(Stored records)
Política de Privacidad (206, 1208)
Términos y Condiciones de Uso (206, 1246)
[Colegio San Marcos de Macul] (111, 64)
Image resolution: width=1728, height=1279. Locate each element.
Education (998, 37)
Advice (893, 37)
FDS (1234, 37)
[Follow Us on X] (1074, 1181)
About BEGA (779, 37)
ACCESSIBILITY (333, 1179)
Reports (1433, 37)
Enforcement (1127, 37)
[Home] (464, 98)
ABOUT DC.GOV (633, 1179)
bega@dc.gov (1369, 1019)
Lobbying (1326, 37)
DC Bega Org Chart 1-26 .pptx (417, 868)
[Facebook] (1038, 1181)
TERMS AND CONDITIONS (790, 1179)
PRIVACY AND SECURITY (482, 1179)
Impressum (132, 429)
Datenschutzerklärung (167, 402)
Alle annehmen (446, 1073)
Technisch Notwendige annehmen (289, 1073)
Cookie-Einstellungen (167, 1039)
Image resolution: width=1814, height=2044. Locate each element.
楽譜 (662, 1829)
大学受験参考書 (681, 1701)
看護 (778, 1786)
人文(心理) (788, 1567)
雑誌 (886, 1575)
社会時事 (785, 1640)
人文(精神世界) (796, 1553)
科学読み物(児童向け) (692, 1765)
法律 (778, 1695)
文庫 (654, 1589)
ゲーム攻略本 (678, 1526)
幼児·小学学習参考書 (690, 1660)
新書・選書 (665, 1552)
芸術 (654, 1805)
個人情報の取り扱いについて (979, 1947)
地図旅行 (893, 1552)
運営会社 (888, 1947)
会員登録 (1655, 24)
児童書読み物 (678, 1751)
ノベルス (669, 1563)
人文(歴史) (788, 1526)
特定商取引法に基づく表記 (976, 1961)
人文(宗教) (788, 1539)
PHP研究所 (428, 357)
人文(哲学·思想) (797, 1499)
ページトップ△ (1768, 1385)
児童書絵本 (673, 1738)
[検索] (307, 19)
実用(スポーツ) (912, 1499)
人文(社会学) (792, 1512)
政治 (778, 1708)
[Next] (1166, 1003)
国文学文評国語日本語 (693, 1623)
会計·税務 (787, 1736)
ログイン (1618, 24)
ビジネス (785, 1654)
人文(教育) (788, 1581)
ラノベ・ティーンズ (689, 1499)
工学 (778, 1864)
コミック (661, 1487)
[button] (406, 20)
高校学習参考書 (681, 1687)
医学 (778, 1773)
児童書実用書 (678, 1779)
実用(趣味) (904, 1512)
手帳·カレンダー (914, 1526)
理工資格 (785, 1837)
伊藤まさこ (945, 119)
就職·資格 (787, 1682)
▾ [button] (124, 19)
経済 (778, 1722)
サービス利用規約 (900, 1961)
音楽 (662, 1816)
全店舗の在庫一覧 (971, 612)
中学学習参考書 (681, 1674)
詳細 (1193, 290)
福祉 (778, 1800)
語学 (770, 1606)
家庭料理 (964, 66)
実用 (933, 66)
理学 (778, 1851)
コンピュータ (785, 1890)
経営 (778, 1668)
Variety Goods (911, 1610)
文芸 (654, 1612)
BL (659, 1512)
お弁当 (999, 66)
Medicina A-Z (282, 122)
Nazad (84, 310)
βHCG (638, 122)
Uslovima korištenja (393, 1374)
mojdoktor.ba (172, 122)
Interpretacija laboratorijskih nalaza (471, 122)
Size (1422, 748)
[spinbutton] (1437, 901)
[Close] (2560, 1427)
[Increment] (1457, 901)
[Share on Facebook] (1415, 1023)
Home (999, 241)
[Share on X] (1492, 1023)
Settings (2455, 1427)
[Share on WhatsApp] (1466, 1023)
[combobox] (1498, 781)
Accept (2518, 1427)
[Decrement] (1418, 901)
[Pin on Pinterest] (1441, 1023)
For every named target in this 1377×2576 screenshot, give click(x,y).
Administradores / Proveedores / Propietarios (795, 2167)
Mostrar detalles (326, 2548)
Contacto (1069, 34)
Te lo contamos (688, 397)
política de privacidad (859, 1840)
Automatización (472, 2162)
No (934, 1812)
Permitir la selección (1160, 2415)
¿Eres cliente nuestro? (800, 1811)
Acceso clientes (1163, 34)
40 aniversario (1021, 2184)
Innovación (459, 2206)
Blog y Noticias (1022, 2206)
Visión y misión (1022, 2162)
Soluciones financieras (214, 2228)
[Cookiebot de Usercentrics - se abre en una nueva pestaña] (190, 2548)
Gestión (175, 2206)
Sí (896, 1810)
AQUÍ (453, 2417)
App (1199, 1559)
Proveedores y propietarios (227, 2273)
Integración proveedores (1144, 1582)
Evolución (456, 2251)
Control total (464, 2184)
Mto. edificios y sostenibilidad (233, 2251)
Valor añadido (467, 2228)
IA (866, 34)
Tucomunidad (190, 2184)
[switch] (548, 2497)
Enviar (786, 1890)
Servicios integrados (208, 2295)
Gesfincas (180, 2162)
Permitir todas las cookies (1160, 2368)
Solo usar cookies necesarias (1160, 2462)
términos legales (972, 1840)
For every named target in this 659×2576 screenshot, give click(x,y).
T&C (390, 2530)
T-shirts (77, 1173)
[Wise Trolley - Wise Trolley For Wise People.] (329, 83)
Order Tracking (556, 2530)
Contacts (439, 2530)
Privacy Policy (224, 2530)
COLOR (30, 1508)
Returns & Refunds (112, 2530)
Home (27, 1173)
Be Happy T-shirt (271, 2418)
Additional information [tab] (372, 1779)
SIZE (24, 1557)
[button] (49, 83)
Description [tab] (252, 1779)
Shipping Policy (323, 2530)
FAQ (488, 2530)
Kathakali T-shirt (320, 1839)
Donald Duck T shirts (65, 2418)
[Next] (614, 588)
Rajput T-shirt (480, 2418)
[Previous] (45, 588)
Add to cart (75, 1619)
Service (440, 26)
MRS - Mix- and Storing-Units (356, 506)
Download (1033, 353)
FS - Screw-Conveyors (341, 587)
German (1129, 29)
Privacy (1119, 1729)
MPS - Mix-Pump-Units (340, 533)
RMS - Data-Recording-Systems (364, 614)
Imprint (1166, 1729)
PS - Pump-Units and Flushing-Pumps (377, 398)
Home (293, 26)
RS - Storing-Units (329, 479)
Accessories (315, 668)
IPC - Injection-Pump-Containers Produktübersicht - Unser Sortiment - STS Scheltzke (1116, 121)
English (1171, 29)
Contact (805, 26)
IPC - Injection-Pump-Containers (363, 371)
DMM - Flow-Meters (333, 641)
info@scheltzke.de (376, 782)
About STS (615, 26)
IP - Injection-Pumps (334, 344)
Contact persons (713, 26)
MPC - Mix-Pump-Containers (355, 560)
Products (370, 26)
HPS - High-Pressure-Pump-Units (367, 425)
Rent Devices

● **Your goal**
Search the records for the word "cookies" and return every line that holds it.

● **Written response**
Permitir todas las cookies (1160, 2368)
Solo usar cookies necesarias (1160, 2462)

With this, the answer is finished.